Task objective:
Return every line of the data that contains the string "персональных".

Given data:
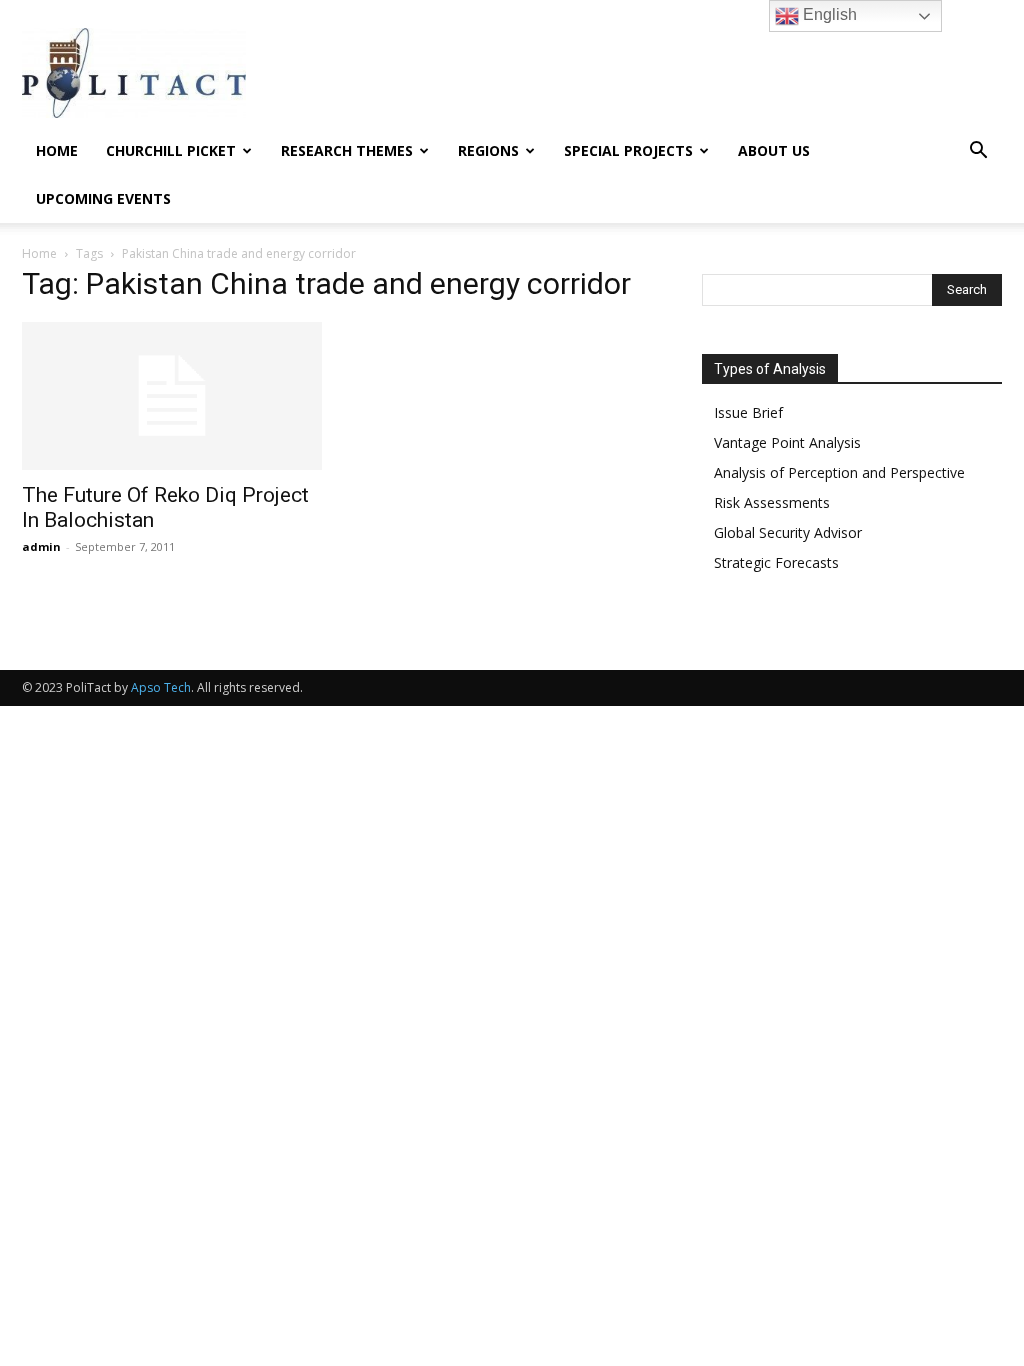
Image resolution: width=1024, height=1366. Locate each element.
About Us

---

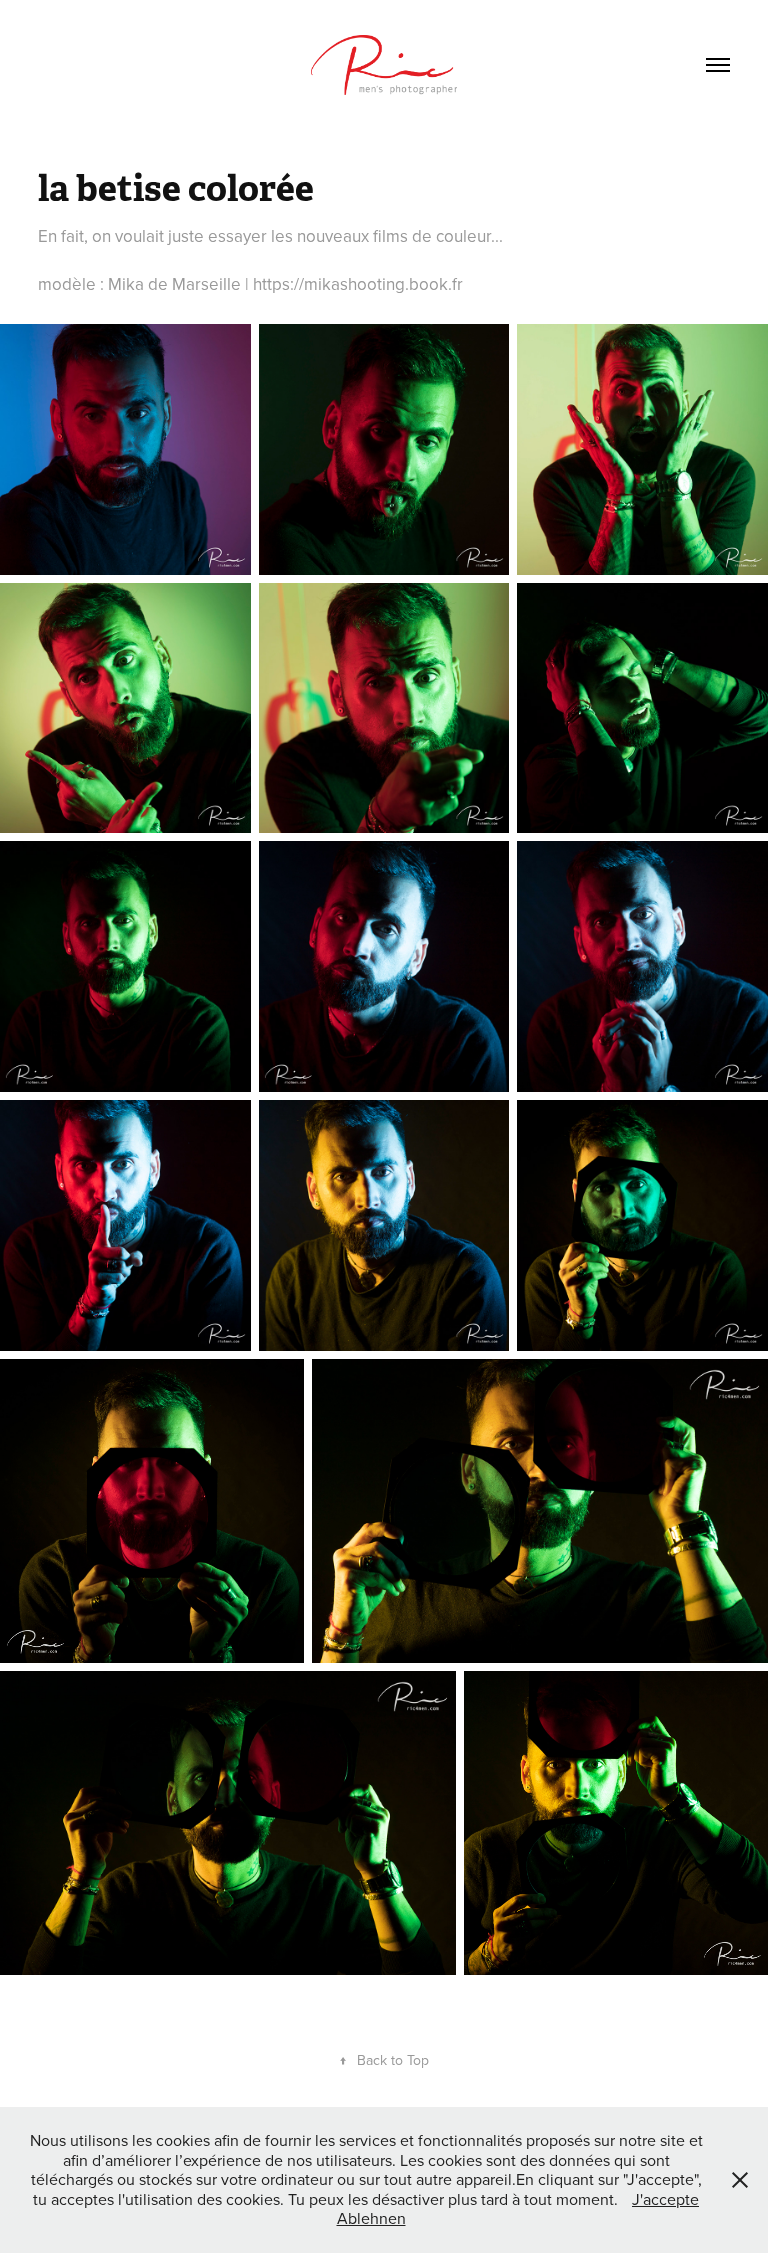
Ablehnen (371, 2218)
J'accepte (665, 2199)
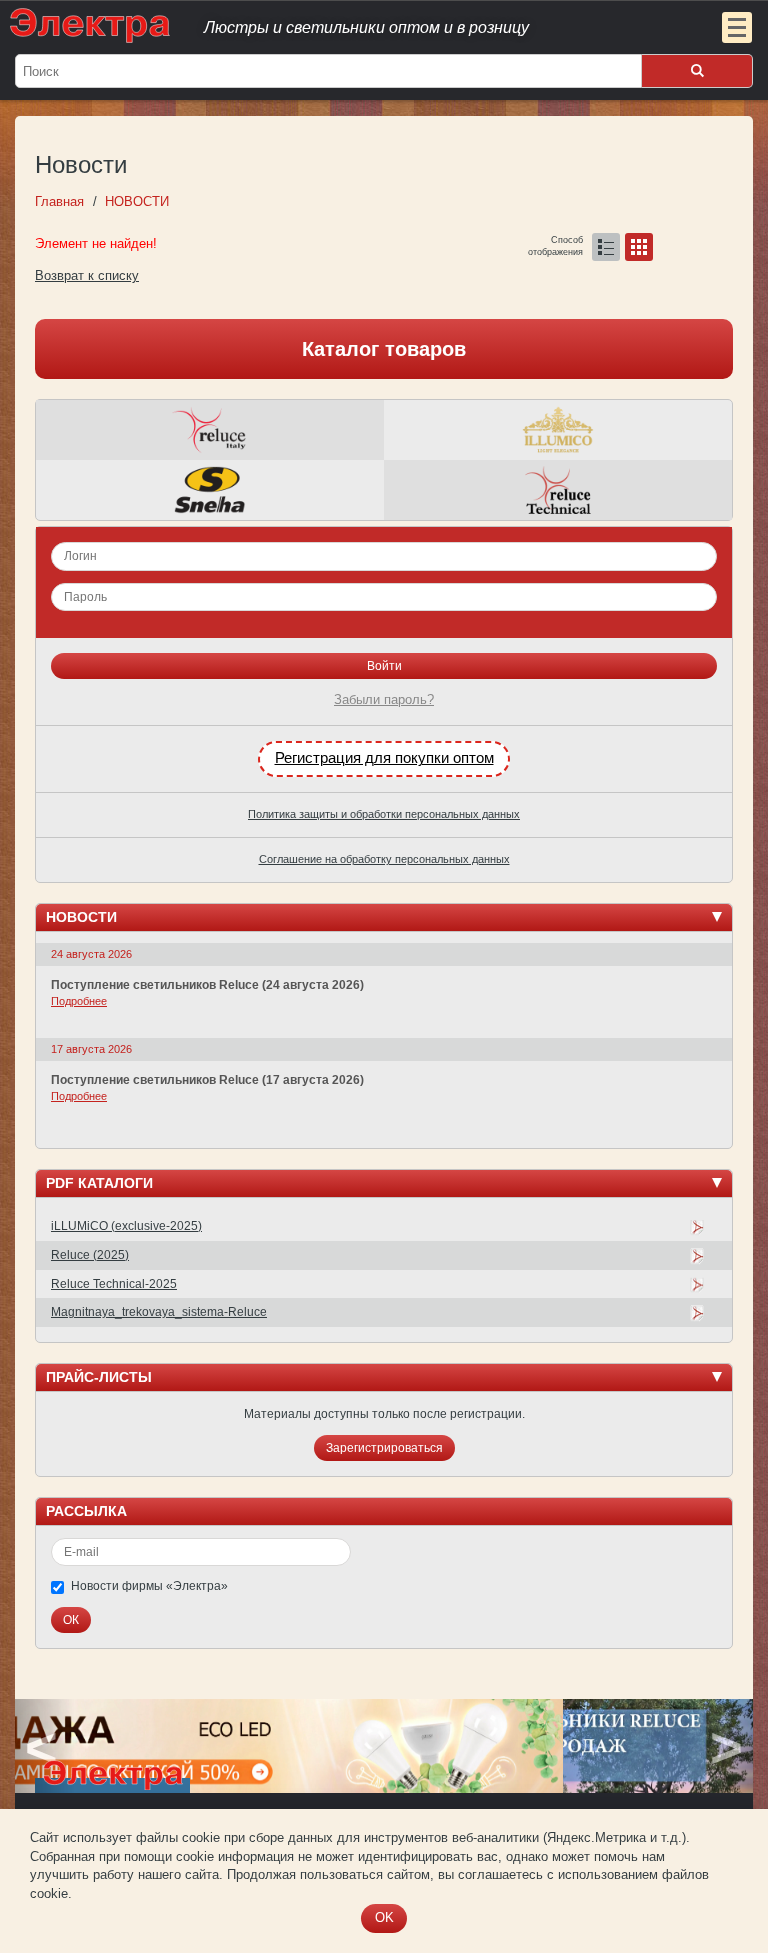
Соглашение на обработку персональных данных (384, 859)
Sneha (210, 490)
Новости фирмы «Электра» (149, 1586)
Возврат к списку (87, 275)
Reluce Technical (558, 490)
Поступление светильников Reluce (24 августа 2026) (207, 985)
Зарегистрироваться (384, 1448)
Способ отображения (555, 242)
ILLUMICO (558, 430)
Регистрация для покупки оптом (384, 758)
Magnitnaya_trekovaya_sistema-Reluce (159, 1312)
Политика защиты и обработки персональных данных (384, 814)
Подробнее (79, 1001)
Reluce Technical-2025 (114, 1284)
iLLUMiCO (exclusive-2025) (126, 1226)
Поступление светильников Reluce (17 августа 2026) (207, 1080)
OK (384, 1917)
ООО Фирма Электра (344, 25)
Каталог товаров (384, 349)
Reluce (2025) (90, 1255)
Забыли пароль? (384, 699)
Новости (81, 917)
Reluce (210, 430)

==

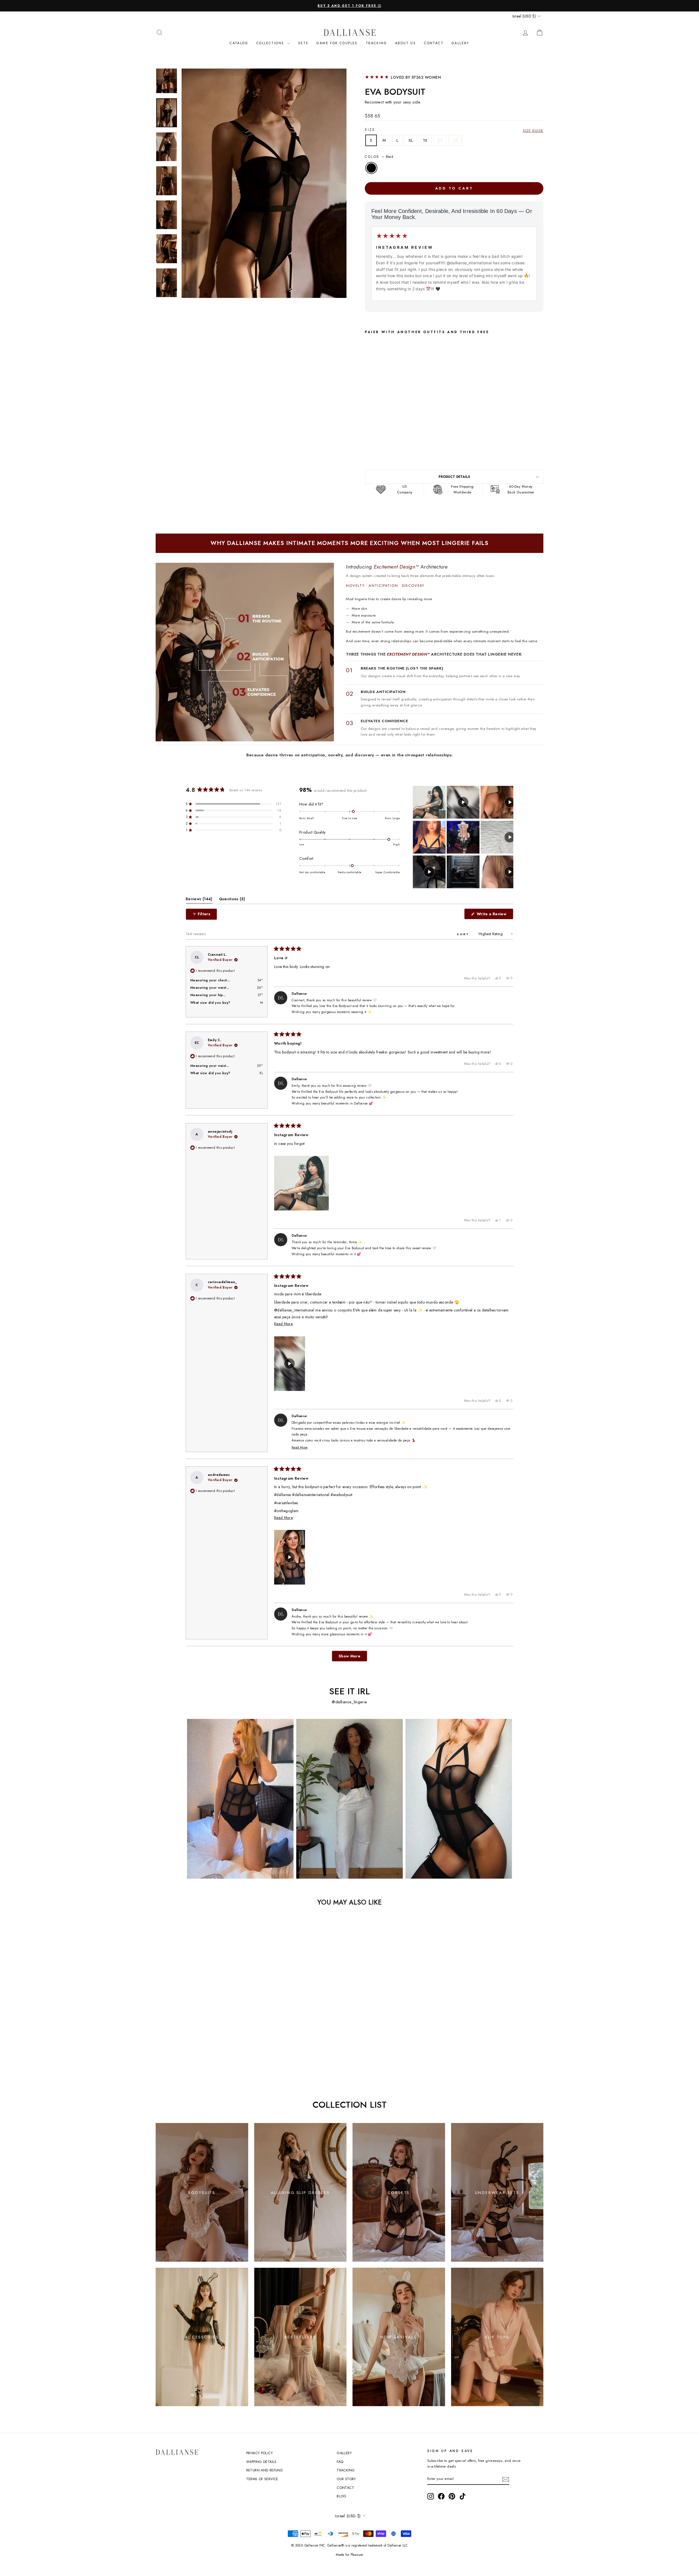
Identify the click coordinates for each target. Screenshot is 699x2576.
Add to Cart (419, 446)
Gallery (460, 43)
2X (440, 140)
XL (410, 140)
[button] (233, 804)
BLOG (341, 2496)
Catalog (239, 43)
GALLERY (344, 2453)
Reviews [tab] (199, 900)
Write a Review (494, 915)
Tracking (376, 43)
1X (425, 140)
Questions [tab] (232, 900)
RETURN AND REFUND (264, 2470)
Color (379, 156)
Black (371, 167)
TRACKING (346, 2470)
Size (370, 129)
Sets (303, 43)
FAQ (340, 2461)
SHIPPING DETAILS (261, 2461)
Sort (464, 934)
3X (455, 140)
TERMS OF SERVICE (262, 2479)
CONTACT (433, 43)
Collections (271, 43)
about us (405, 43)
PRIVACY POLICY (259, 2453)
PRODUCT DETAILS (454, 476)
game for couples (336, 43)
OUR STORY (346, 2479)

Solution:
Соглашение на обработку персональных данных (384, 859)
Политика защиты и обработки персональных данных (384, 814)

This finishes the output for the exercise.